I looked forward to College, where things are Different and you are a Motivated Student.
First-Year Eron wanted to major in music as much as I do now. She also wanted to major in math. Her experiences dual-enrolling in Calculus I and II had led her to a burning enthusiasm for math. FYE felt confident in her plans, remembering only distantly the information session where they’d mentioned the huge percentage of students that change their plans. She joined the band (and later the orchestra), signed up for lessons, and took music and math courses. She also took French (continuing from high school) and a few other courses of exploratory interest.
Rising-Sophomore Eron felt less excited about math despite doing well.
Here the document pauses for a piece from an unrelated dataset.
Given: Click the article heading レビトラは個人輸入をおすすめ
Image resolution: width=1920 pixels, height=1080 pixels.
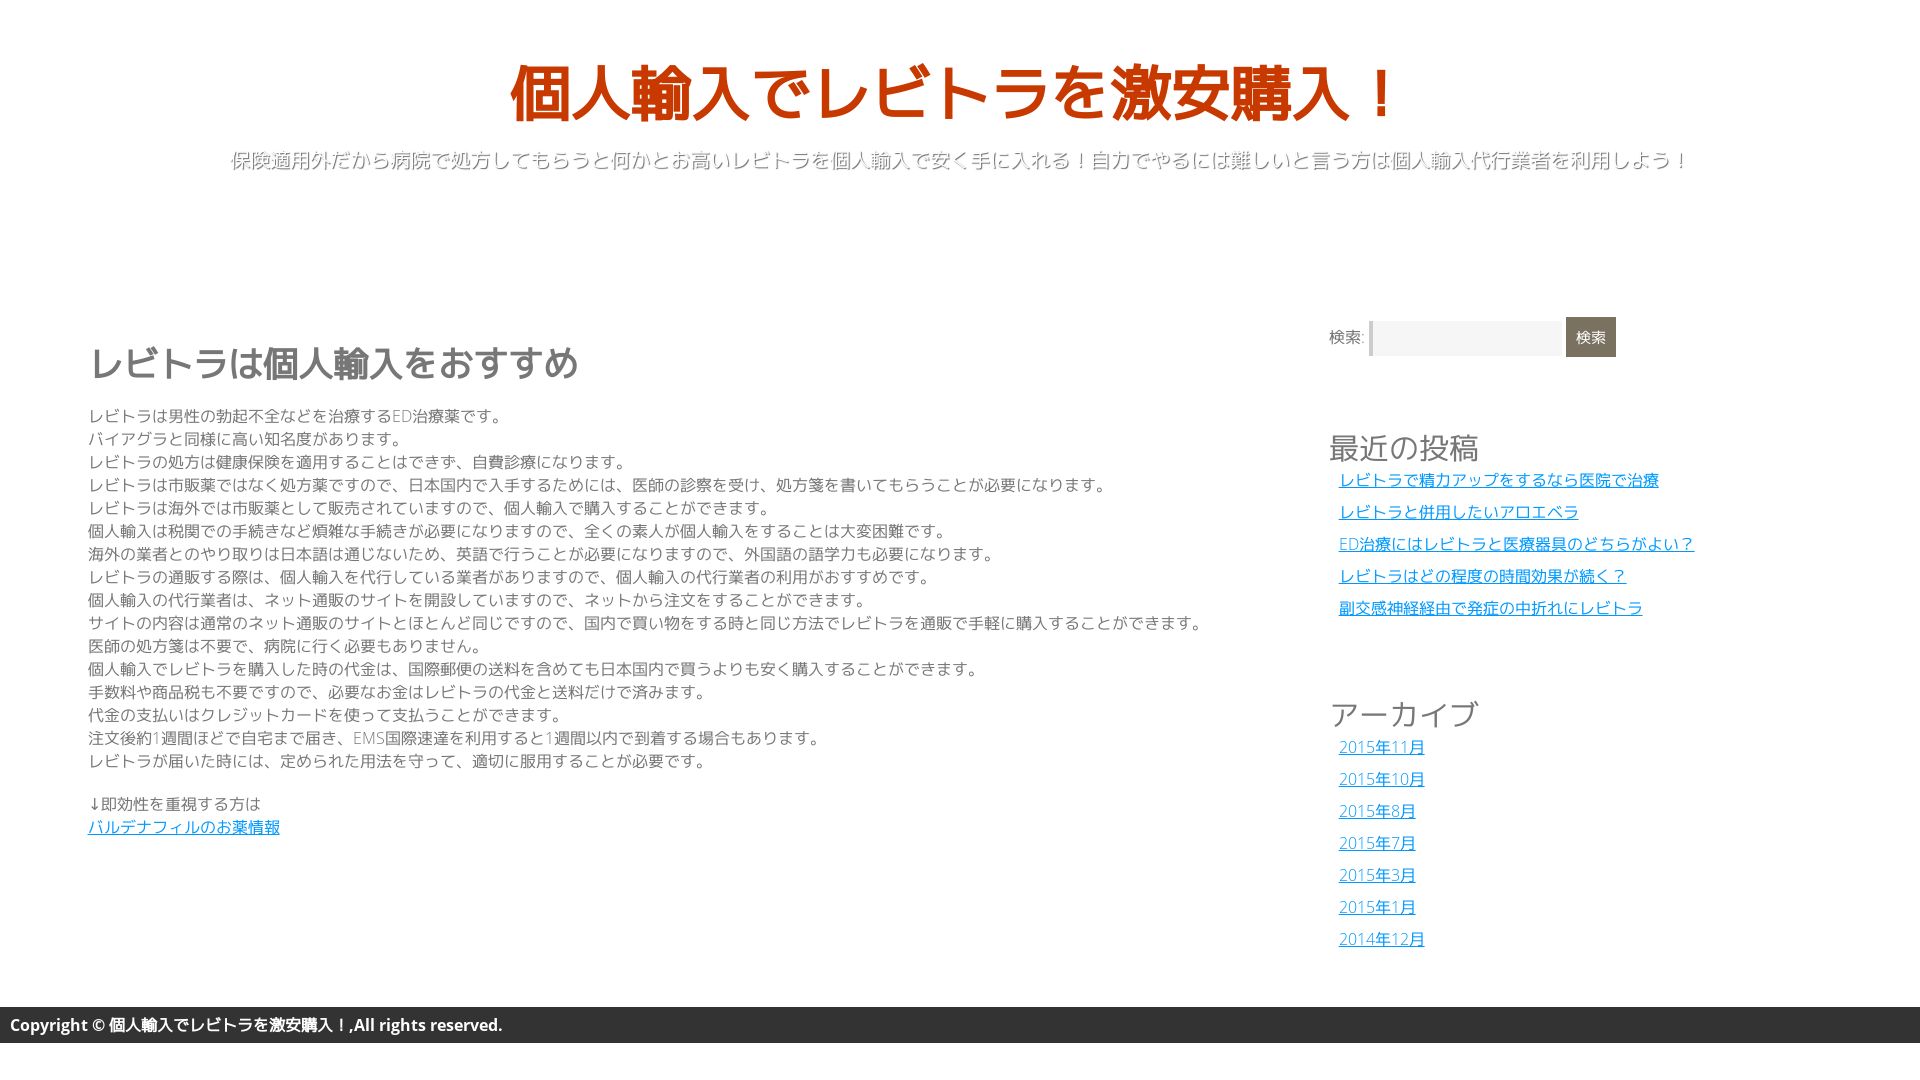Looking at the screenshot, I should pyautogui.click(x=333, y=363).
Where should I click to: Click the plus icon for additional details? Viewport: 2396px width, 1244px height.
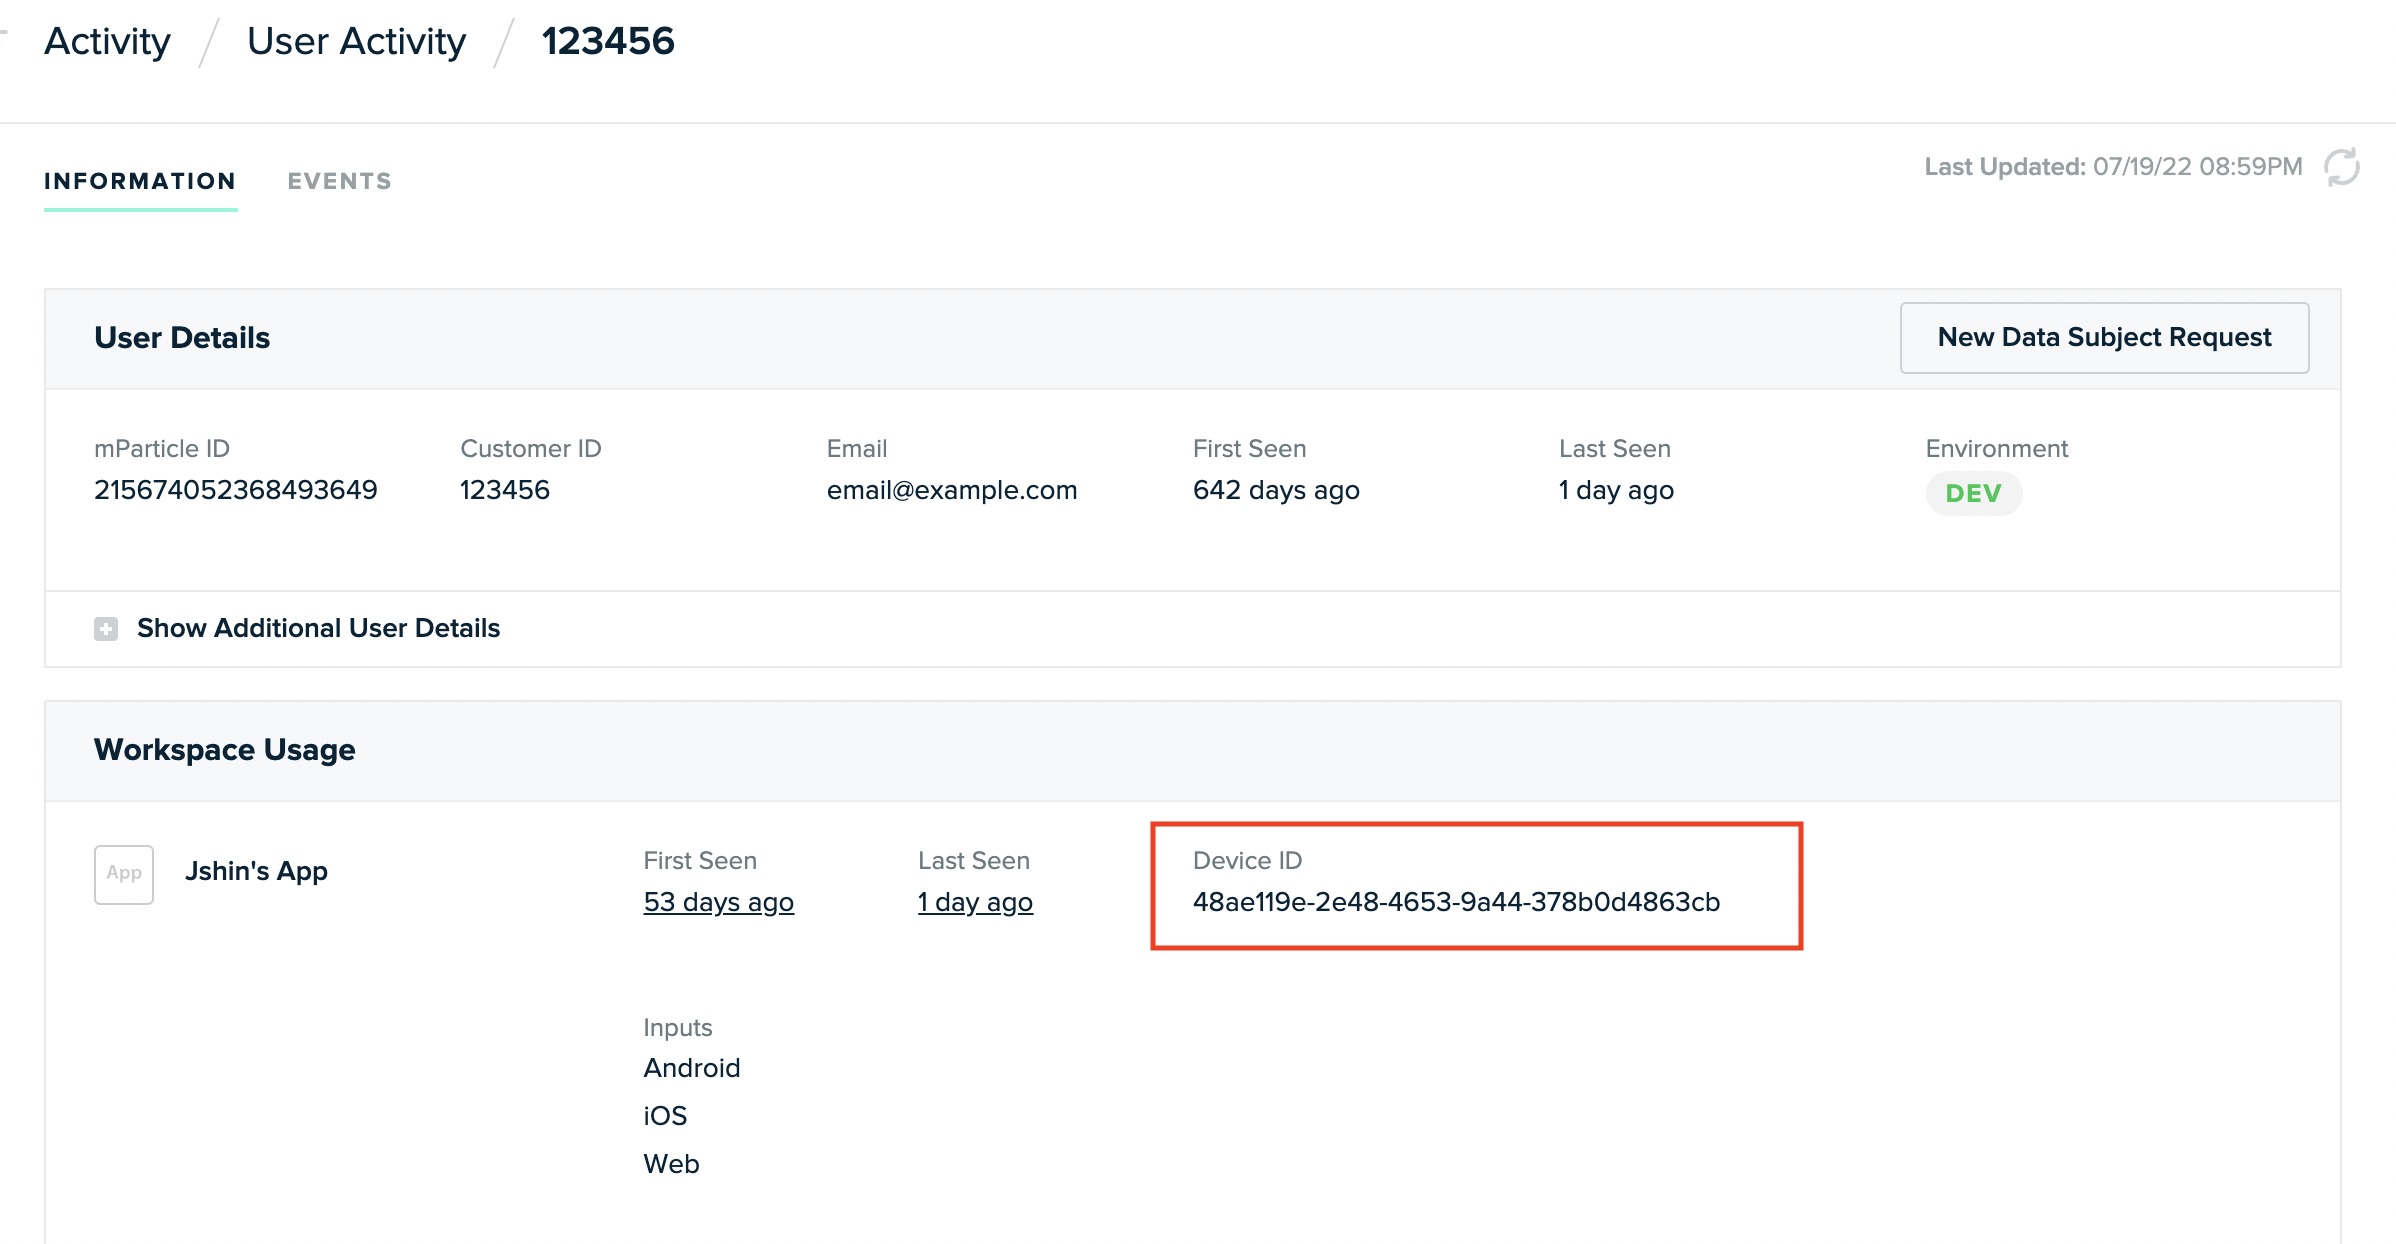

She was enamored by her French courses and signed up for elementary Chinese on top of them. If she liked languages better than math, why major in math? Sophomore Eron decided she was just a music major, but bad things were happening in the music world. She hadn’t composed anything outside of class. She couldn’t make herself practice, dreaded lessons, and didn’t see any improvement. She felt as if there was no chance of her becoming a competent performer or composer, and was increasingly certain she didn’t want to be either. Music history was interesting enough without being interesting enough. What was left to love about music? Halfway through the year, Sophomore Eron decided to take a break from piano lessons. Also halfway through the year, Sophomore Eron declared her music major, feeling more confused than ever.
Just when Sophomore Eron would probably have given up and become a Jedi Studies major, Music Theory III happened. Theory III was undoubtedly the class High-School, First-Year and Sophomore Erons had been waiting for. There was only one meeting of the class where her mind did not completely explode from intellectual joy (she kept track). She got really excited about model composition, reductive analysis, 19th century music, and eventually the final paper. She made a passing comment to her theory lab professor about how she liked theory but wasn’t sure she really wanted to be a composer. Her professor proposed the really obvious solution: “Why don’t you just do theory, then?”
I can do that??? Sophomore Eron was so happy. Music theory! My love was music theory!
I wanted to write hundreds of papers on hundreds of pieces. I wanted to take a whole course on every topic we covered in class. I wanted to tell everyone about all the amazing things happening in music that was 150 years old. By the time Sophomore Eron became Rising-Junior Eron, I went from “why am I a music major and what am I doing” to “my dream is to attend graduate school and pursue a profession in academia.” Junior Eron (that’s me!) returned to piano lessons with less pressure, happily welcoming back her old friend.
Now, I’m planning an independent study and a SURP for the spring semester and summer, narrowing down my research interests, and enjoying my nightly ensemble rehearsals. I always knew I wanted to major in music — I guess now I just know why.